Are you a single guy that keeps on getting shot down by every woman you approach? Perhaps you are the guy that comes on too strong? Or, you are the shy guy that doesn’t feel confident enough to approach a woman. If either of these situations fits, here are a few dating tips for men that actually work!
Most guys think woman prefer a man with money, muscles or hyper-masculinity. However, most women prefer a man who displays manners, morals, and mindfulness.
Here’s an example, let us say, you and your mates are out at a pub and you see a beautiful woman sitting across the bar with her friends. She has all the physical attributes that you require. She even appears to be having a good time. So, without hesitation, you walk across the bar to strike up a conversation.
Approach number 1: You walk over and offer her another drink. Oops! She already has a full glass of whatever she’s drinking.
Approach number 2: You play the drink mishap off, and proceed to ask her for her name. But, when you do this you piss off her girlfriends by interrupting their conversation with your question. And, you know they are pissed off because her loud mouth friend keeps referring to you as rude.
Approach number 3: You continue to babble randomly in spite of the rude comments her friends are making. You are determined not to let anything get in your way. You are in it to score, or at the very least, get her name and number so that you can connect with her at a later time. You give a weak apology for being “rude” and, then you ask her for her number. She reluctantly gives you her number. And, then you walk away feeling pretty good about yourself.
Fast forward a few days later: You make a decision to finally call her. However, during the conversation, you discover that she is relocating to another city in a few days because of a recent breakup that she had with her boyfriend who she was engaged to for six years!!! She was actually only out with her girlfriends that night so they could bid her farewell. It was their last night together.

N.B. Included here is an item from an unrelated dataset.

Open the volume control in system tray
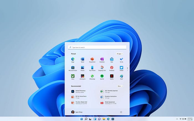(183, 119)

How can you avoid scenarios like this? Here is the best way to approach a woman you really like:
First and foremost, in order for a woman to consider dating you, you should meet her on her level, mentally, physically and emotionally. In order for you to do that, you should first establish rapport. Most dating experts will advise men to exert confidence, build up their self-esteem and perhaps improve their looks and assertiveness. While these are great qualities to have, these qualities are not enough to win a woman’s heart or get her to go out with you on a date. The key is language: What you say, how you say it, and the message you are putting out there.
For example, have you ever met a woman that turned ice cold after a seemingly great conversation? Well, that is not because your looks changed or your confidence changed, it may have more to do with your language. Most guys don’t even know when a woman has tuned out and turned them off.
The next time you see a beautiful woman across the bar, at a coffee shop, or at a networking event try the following:
First, observe her behavior, and her body language for signs of interest. And, no, you do not have to act like a stalker. Just, simply observe her from a distance for a minute or less to assess her mood and her overall environment.
Next, watch to notice if she is smiling or laughing? Does she have a drink in her hand? How many friends is she with? Does she have a wedding ring on? Is she fidgety? Is she scanning the room? Does she look bored? Does she look approachable?
Once you have answered all of these questions slowly approach her. If you approach her within her line of sight, you will have a better chance of exchanging eye contact with her. Engaging in eye contact can tell you everything in seconds. Is she smiling? Not necessarily with her mouth, but also with her eyes. If she is, then that is an invitation to at least say, “hello.” But, be wary of this because she can also be very shy, and eye contact makes her nervous.
Once you have assessed the situation, instead of asking for her name you might introduce yourself first. If she is alone, you can ask for her name. If she is standing with other people, introduce yourself to the group, and then illicit everyone’s name from the entire group.
After a little small talk whereby you can ask things like; “where is she from?” or “what brought her to the establishment or event ?” If her drink is empty you might say something like “I was on the way to the bar to get myself another drink, I was wondering if I could get you another drink?” If she likes you, she will say yes. If she is not that interested she will decline. The key is to keep her interest and illicit a conversation with her that either gets her to express her thoughts, feelings or emotions.
If you ask her a question about the event and her response is, “I think it’s great!” She’s a thinking person. If her response is, “I feel like it could have been better,” she a feeling person. Now, if she responds with a feeling response and looks down at her chest or touches her drink or her arm as she responds, then she’s an emotional person. Once you know this you know her language. You can now engage and establish rapport with her based on the language she speaks. Even if you are a feeling person and she is a thinking person, you will know how to communicate with her. A gentleman who can notice details like this is likely to get a date with whatever woman they want.